Since the National Post launched an investigation this spring into historic coerced and forced adoptions that targeted unwed mothers, dozens of Canadian mothers, fathers and adoptees have spoken out about what happened to them. They told of church-run maternity homes that would take in young pregnant women only if the child was put up for adoption, of social workers withholding information about a mother’s social assistance options and of women signing adoption consent forms while recovering from childbirth or on powerful drugs. The United Church recently announced it will strike a task force to look into these practices, and a church representative at the conference said a 35-page archival report on the church’s role is now complete.
“I think for us coming together this way, from across the whole country … this makes a statement that we’re starting to talk, we’re starting to come together and we want that national inquiry,” said Valerie Andrews, the executive director of Origins Canada, which organized the conference. “We want a national inquiry, we want the answers and we want the federal government to acknowledge and validate the illegal, unethical and human-rights abuses that happened to women post-World War Two and continuing after that through their adoption policies and practices.”

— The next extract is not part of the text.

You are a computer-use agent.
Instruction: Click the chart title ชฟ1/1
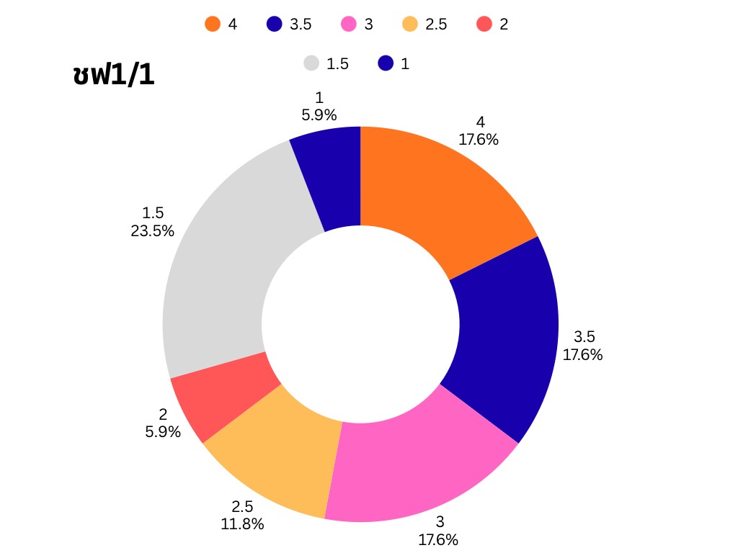coord(114,75)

Ms. Andrews studied Statistics Canada data on illegitimate births from 1945 to 1973 and the rough rate of adoption among unmarried women at the time and estimated 350,000 Canadian women lost their children during this so-called “Baby Scoop Era.”

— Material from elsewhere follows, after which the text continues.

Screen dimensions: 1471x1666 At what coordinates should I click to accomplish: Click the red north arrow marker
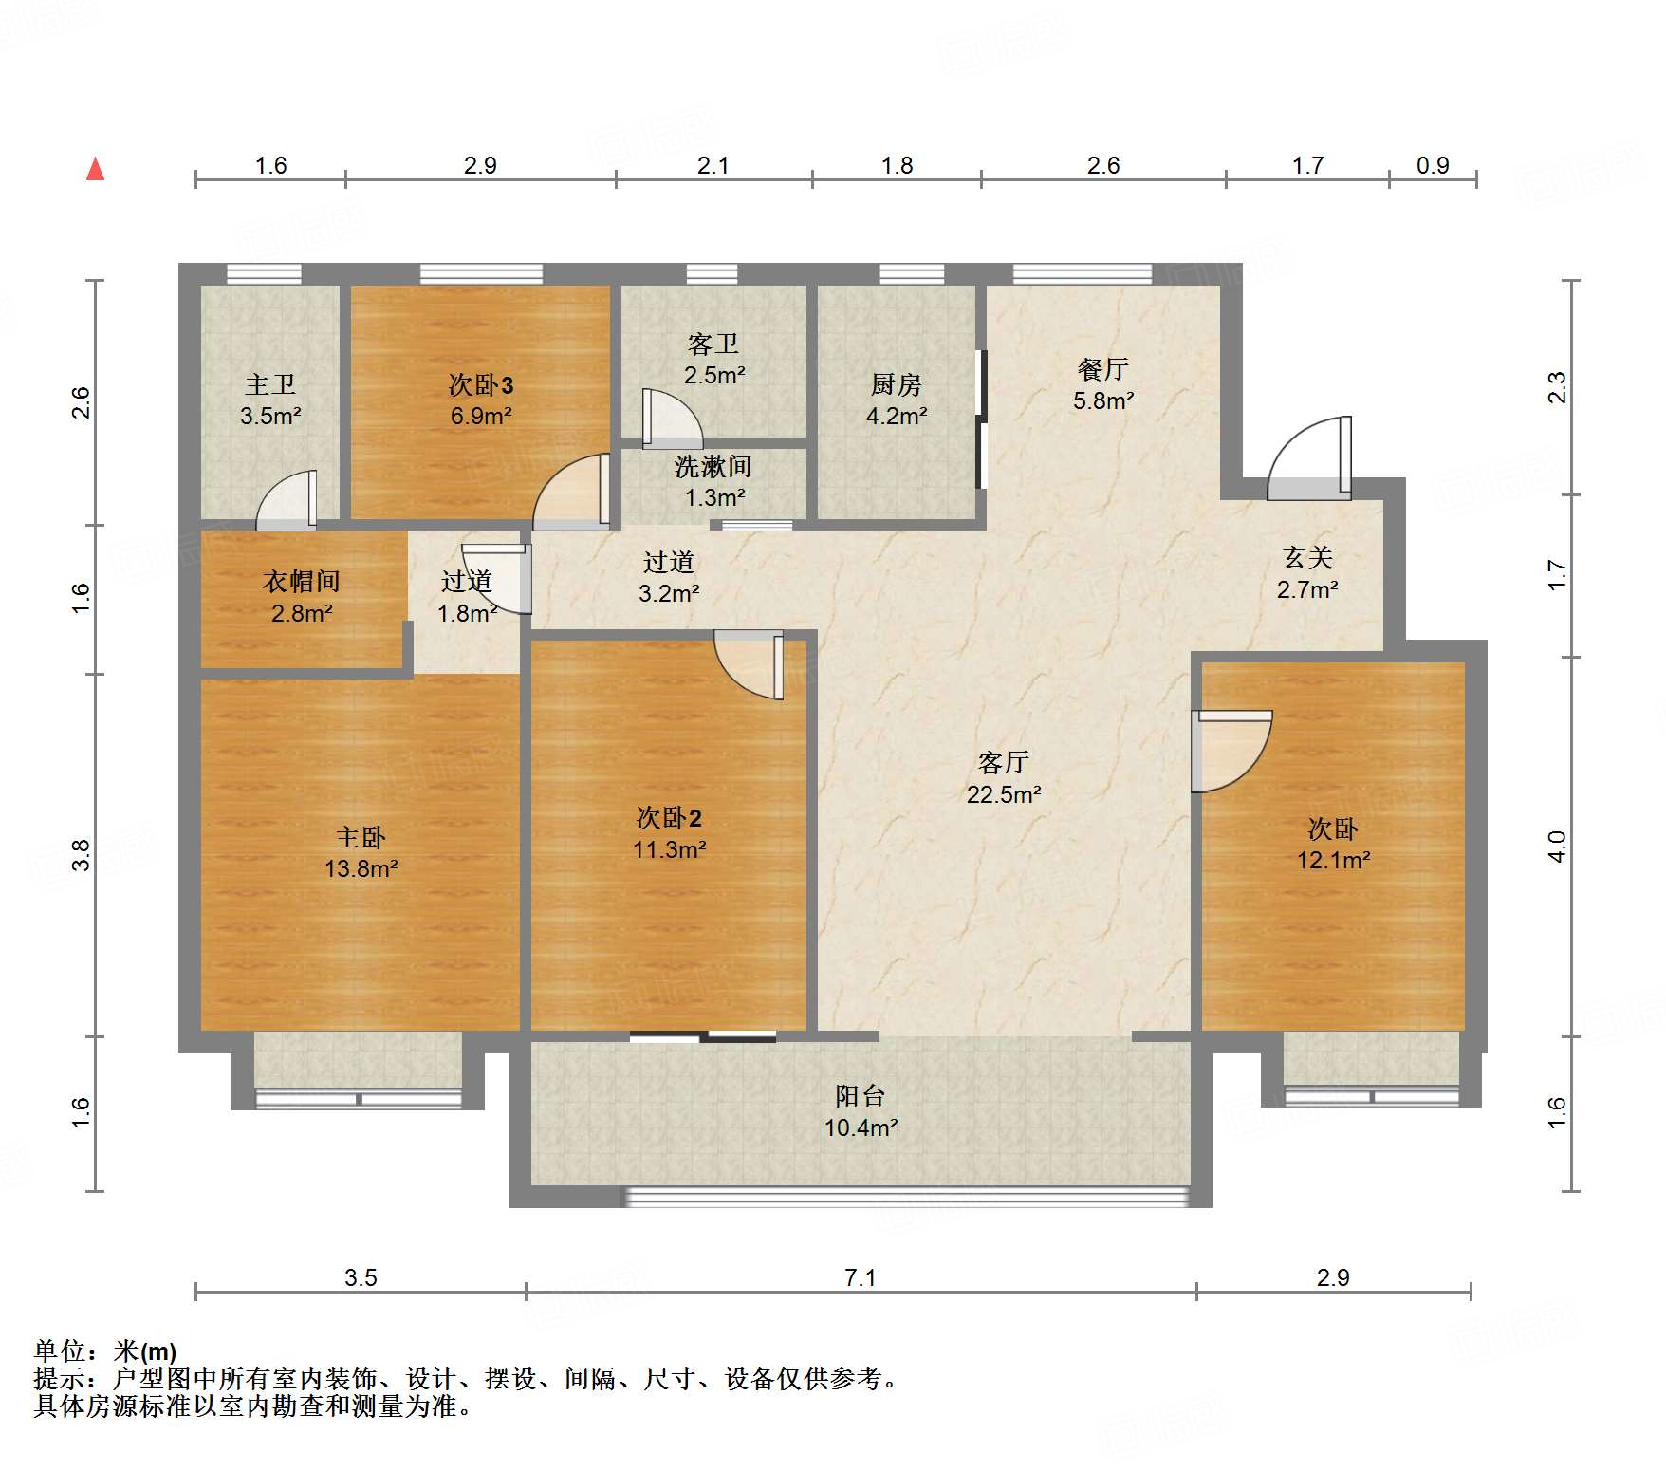(x=95, y=170)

Between 1945 and 1975, 1.5 million women in the United States lost babies to coerced or forced adoption, according to documentarian Ann Fessler, who showed her new film A Girl Like Her at the conference.
Workshops and discussions spanned from the alleged cross-border trafficking of Montreal-born babies to Jewish families in New York City to the challenges and merits of “coming out” as an unwed mother — a presentation led by Barbara Estabrooks of New Hamburg, Ont., who became an advocate for speaking out after her appearance in a documentary 10 years ago helped reconnect her with the son she had given up.
Even after reuniting with her son 38 years later, “the grief and scars are still there,” she told the audience. “We both have missed so much. I expected to find my baby but instead I found a grown man.”
Beverley Smith and her daughter, Lynn Newmeyer, flew from the Prairies to seek guidance on how to dig up the truth about the boy Ms. Smith gave birth to at 18 — a seemingly healthy child she was told by staff at the Edmonton creche had died at five days old of complications from spina bifida.
“I don’t really believe my baby died,” Ms. Smith said Friday. “I think I was deceived.”
She never signed his death certificate, which Ms. Newmeyer managed to track down. (It had been signed by a nun at the creche.) Just two weeks ago, Ms. Newmeyer presented Ms. Smith with that documentation. They’re hoping an adoptee — born at the same maternity home around the time of the baby’s date of death — who is now searching for his birth mother may be her son.